Shoja Azari – There are no non-believers in hell
Jusqu’au 19 mai 2011
Galerie Jérôme de Noirmont, 38 avenue Matignon 75008
Après avoir découvert la brillante artiste iranienne, Shirin Neshat, la galerie de Noirmont expose l’oeuvre de son compagnon, Shoja Azari, pour la première fois en France. Tous deux expatriés aux Etats-Unis depuis 1983, ils témoignent de la vivacité de l’art contemporain iranien. Hors frontières.
Shoja Azari (né en 1958, à Shiraz), comme Shirin Neshat, témoignent dans ses vidéos de son assimilation de la culture occidentale, qu’il associe à celle de son pays d’origine. Pour tenter de révéler une autre image de son pays natal, loin des clichés médiatiques.
L’artiste reprend ainsi l’iconographie populaire iranienne en l’associant aux oeuvres des grands maîtres de la peinture occidentale, tel Le Sacrifice d’Isaac par Abraham de Rembrandt ou L’incrédulité de Saint Thomas du Caravage, pour la combiner avec des images des protagonistes religieux iranieux. Dans sa vidéo intitulée There are no non-believers in Hell (2010), il associe ces deux toiles emblématiques de l’art occidental et les réduit en flammes. S. Azari inverse ici le préjugé occidental consistant à assimiler l’ensemble de la communauté musulmane aux fanatiques religieux. Tel que l’a vécu le couple depuis les attentats du 11 septembre 2001 à New York. Et comme l’atteste le sermon du fondamentaliste américain qui avait appelé à un autodafé du Coran en septembre 2010, auquel fait référence la vidéo.
Shoja Azari poursuite ce détournement de l’iconographie chiite dans sa série des Icons (2010). Transgressant le sacré, il reprend des représentations officielles des imams, martyrs et saints islamiques – soit des faces masculines – pour les travestir en femmes. Telles des madonnes chrétiennes. Un beau pied de nez à l’histoire chiite!
Ainsi, dans Icon #3, l’imam Reza, mort en martyr au IXe siècle, est recouvert d’un turban vert, couleur symbolique de l’Iran, devenue en 2009, couleur de l’opposition, et est doté d’un visage de femme éplorée. L’artiste évoque par là-même le destin de ces femmes martyres, victimes de la Révolution verte, qui vénéraient justement les icônes chiites…

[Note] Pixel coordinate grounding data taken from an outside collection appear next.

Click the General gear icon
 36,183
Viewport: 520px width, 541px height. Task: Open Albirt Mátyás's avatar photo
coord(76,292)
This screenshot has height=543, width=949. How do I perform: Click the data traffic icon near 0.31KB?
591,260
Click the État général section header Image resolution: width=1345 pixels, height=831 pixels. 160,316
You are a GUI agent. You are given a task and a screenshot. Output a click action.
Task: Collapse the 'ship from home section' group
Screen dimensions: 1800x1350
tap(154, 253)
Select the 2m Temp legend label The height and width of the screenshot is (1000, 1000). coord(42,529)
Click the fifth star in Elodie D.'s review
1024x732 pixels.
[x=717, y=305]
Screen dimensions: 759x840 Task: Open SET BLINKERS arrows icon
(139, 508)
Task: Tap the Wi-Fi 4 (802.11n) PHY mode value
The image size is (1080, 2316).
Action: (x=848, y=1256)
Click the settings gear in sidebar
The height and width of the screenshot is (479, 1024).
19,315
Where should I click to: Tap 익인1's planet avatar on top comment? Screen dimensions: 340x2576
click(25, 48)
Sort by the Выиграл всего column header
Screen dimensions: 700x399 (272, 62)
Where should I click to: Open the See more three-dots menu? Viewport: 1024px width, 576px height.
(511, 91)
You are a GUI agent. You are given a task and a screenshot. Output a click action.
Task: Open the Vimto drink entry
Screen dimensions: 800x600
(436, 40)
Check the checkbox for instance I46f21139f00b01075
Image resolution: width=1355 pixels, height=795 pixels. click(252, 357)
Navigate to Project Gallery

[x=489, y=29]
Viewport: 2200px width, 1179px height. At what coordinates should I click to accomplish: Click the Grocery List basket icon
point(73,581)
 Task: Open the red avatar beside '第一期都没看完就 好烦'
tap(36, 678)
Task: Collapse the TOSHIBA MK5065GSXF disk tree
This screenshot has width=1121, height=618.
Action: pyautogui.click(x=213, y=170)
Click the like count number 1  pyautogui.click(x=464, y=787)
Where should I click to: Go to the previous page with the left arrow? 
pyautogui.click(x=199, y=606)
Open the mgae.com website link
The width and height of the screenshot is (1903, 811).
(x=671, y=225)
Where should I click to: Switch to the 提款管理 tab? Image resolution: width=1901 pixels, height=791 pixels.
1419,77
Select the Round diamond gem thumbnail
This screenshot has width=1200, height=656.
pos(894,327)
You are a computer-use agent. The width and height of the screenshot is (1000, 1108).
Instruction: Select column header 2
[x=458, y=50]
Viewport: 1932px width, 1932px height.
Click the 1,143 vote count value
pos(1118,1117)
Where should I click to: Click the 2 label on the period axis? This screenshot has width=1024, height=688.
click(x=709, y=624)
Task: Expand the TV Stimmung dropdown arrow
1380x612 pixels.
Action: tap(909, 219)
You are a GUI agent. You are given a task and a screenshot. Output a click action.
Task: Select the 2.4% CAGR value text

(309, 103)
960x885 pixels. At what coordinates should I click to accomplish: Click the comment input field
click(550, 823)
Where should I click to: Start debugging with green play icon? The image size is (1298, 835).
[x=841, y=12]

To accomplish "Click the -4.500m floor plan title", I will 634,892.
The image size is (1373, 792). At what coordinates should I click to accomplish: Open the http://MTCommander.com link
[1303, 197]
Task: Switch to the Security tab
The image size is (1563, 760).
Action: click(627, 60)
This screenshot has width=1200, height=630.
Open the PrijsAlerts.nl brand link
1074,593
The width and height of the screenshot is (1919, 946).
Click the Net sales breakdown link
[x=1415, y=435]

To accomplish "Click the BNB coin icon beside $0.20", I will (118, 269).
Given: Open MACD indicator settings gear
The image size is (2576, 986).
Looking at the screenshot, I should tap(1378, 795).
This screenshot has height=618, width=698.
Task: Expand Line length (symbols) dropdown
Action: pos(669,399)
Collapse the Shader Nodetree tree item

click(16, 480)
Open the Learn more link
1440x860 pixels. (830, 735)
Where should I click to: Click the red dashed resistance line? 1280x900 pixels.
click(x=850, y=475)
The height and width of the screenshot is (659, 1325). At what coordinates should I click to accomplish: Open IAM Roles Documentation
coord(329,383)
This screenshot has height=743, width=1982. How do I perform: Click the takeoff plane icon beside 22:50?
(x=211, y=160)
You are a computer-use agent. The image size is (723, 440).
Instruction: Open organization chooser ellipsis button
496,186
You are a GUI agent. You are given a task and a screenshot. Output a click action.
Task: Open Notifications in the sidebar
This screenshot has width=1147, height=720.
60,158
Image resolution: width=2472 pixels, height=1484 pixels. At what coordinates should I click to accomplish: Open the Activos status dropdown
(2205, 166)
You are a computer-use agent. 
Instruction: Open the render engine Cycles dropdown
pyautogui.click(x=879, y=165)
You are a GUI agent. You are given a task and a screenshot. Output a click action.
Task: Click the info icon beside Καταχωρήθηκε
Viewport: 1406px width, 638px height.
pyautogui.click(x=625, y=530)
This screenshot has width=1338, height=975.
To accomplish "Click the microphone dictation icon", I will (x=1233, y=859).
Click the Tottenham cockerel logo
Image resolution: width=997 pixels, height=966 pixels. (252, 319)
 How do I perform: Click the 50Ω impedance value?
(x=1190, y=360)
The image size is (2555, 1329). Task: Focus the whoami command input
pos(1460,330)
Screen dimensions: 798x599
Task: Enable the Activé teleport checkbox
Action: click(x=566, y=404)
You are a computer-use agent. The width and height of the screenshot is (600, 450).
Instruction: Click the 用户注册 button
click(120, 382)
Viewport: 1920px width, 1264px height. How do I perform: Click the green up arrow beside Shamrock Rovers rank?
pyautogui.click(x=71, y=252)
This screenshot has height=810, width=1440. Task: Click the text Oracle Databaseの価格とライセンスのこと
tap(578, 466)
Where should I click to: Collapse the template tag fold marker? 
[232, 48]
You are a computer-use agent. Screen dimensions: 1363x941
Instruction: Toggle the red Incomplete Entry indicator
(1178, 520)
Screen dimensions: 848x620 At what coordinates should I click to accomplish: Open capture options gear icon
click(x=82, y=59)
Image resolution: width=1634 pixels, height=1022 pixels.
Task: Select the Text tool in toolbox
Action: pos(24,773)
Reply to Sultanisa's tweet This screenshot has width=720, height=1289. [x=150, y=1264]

Un art engagé qui a la possibilité d’exprimer sa contestation, que ce soit envers le régime dictatorial iranien aussi bien qu’envers les dérives de la société américaine, grâce à cette expatriation. Ce qui n’empêche pas Shoja Azari de parvenir à témoigner des aspirations contemporaines de la jeunesse iranienne et de lever le voile sur une culture millénaire, peu connue en Occident.